I would like to think I have developed a bit more patience throughout the years, but I still have a long way to go. In terms of writing, I have been rather impatient lately—okay, more like forever! I want my novel edited and polished now. I want to complete a few short stories that have been buried in my files today. And I want to start sending more things out to agents and publishers now, now, now!
There is a fear inside of me that nags, “If you don’t send it soon, you’re going to miss the wave.” I write YA fiction like many other writers, and now it seems like YA is still hot, but by time I finish making my manuscript as “perfect” as it can be, then write the queries, the synopses, etc, etc … maybe I’ll be something like eighty years old and an agent will say, “You missed it, kid. YA was so early 21st century.” Alright, a bit of an exaggeration, but do you know what I’m saying?
In addition, I get impatient with myself. Being the mother of two very young children, sometimes finding the time (and energy) to write even two hours a day is quite a feat. For example, I set out weekdays to write for 2 hours a day while the kids are napping/resting, but by the time they are settled down, the house gets so quiet. It makes me so zonked that sometimes I say, “to heck with writing today!”

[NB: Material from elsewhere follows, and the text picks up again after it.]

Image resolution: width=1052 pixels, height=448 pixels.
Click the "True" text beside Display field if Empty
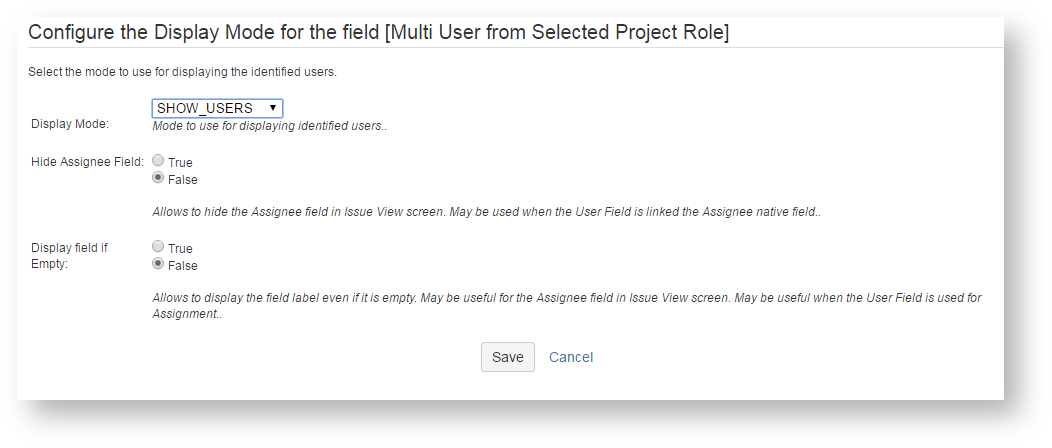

So I guess I’m confronting my impatience with respect to writing. I’ve realize that I cannot be so hard on myself when I have other responsibilities (important ones at that with children)! And personally, I would rather write one good book that I really did the best I could on, than plow through several that are not my best work, especially when I don’t have any set deadlines from a publisher (yet ;) This can only be achieved by patience.
Do you struggle with impatience at times?